======== DATA RECORDS ========
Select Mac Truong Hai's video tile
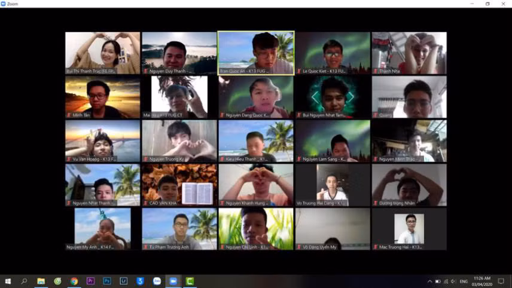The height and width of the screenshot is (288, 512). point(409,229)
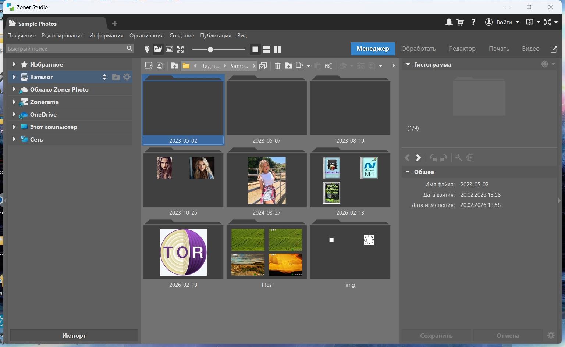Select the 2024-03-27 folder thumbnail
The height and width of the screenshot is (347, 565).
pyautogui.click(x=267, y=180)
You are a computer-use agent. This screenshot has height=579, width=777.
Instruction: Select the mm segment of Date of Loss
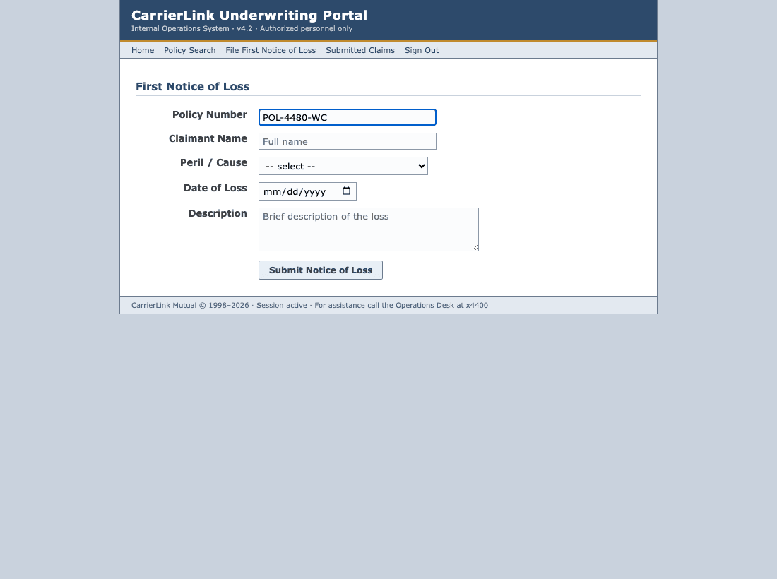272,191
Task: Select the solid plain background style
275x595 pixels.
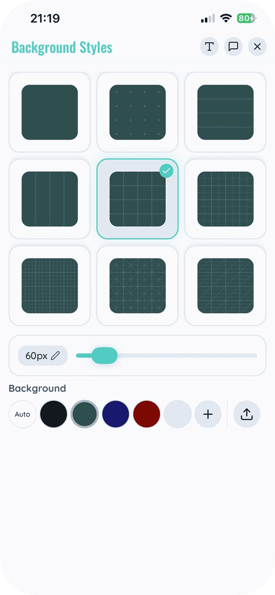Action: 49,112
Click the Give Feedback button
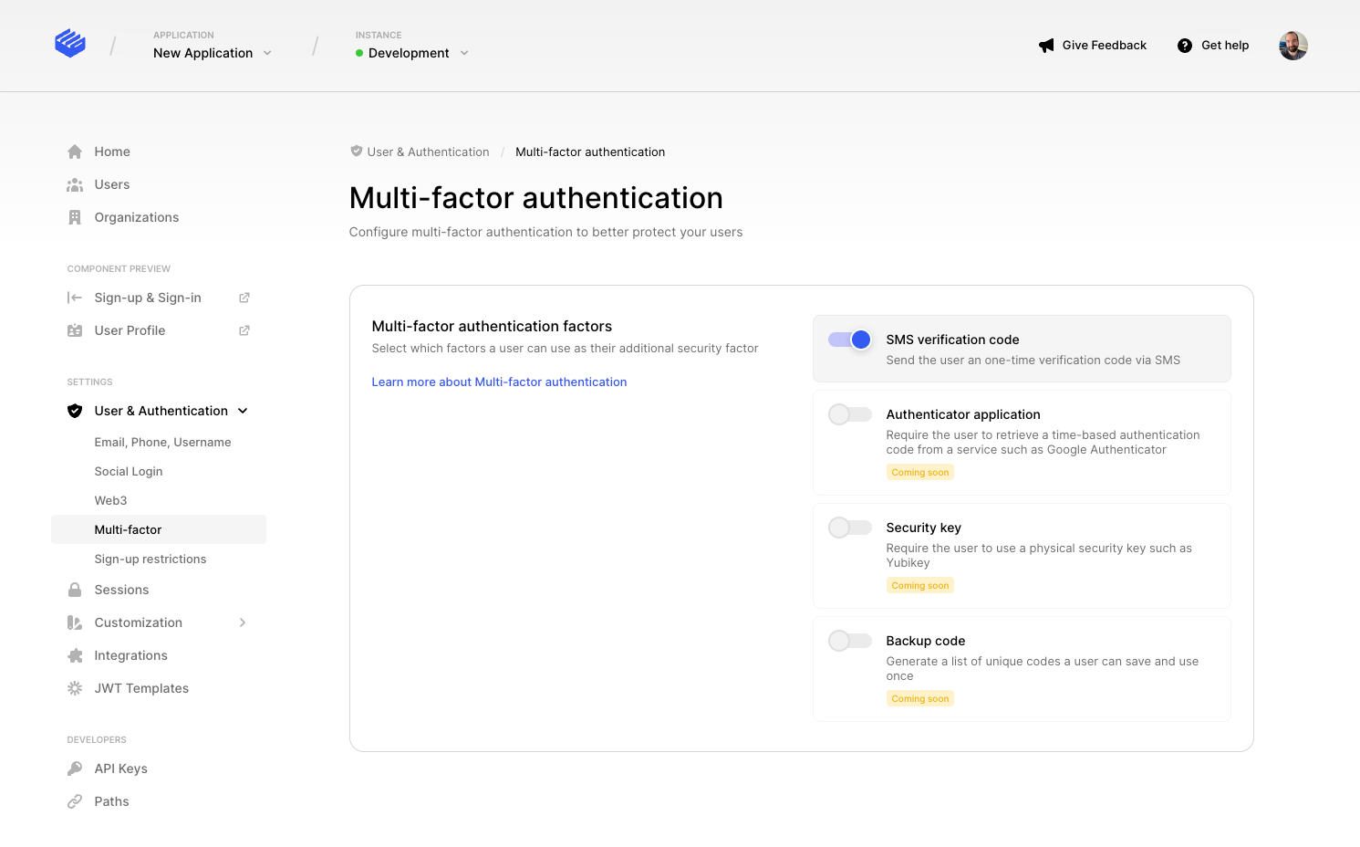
========
======== DATA RECORDS ========
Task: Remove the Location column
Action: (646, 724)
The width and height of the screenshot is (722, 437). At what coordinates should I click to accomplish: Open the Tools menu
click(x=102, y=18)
========
Reproduce exactly the lines above that run from the one with "Select Mac Truong Hai's video tile" to the one with "Click the Give Feedback button", both included, leaving pictures out.

ANSWER BOX>
Select Mac Truong Hai's video tile
The height and width of the screenshot is (288, 512). point(409,229)
Select the 2024-03-27 folder thumbnail
The height and width of the screenshot is (347, 565).
pyautogui.click(x=267, y=180)
You are a computer-use agent. This screenshot has height=579, width=777.
Instruction: Select the mm segment of Date of Loss
272,191
Task: Select the solid plain background style
275x595 pixels.
Action: 49,112
Click the Give Feedback button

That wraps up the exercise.